**Work to complete**
Each line from the one containing "The height and width of the screenshot is (791, 1512)." through the end of the entries below should be transcribed exactly, and no other line.

**Record excerpts**
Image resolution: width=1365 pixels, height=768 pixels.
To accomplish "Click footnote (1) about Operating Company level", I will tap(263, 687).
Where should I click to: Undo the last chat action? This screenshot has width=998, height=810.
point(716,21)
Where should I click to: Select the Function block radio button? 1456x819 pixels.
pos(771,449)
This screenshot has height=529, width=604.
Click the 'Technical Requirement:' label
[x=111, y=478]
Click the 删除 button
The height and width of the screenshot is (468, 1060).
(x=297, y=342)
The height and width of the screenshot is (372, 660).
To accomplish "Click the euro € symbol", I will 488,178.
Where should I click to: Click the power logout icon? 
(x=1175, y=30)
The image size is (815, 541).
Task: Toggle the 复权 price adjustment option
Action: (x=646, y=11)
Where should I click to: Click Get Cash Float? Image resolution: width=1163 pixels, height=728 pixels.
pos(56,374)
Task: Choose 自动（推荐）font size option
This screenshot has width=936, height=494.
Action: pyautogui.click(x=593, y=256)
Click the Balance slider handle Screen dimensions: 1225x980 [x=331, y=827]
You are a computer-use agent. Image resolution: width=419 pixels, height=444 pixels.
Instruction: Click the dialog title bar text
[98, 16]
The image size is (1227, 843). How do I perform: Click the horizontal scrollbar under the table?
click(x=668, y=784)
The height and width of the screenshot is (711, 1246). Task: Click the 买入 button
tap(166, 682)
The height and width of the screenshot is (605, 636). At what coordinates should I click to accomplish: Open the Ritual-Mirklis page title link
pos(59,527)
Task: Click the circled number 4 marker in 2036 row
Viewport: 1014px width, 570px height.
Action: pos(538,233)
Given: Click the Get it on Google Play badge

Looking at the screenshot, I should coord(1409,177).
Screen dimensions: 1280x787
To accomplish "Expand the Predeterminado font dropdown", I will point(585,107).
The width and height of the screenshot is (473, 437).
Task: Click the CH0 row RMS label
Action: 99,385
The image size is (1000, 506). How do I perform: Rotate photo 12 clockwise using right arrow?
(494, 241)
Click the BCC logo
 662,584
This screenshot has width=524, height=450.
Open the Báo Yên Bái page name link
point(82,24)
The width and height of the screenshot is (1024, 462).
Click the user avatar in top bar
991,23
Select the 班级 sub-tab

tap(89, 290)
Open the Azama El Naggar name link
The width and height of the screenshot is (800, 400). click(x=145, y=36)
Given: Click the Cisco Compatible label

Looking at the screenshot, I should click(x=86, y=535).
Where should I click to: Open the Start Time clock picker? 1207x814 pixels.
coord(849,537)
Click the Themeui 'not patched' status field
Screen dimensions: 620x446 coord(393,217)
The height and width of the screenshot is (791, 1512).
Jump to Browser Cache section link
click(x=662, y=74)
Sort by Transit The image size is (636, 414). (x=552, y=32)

**Written answer**
The height and width of the screenshot is (791, 1512).
Jump to Browser Cache section link
click(x=662, y=74)
Sort by Transit The image size is (636, 414). (x=552, y=32)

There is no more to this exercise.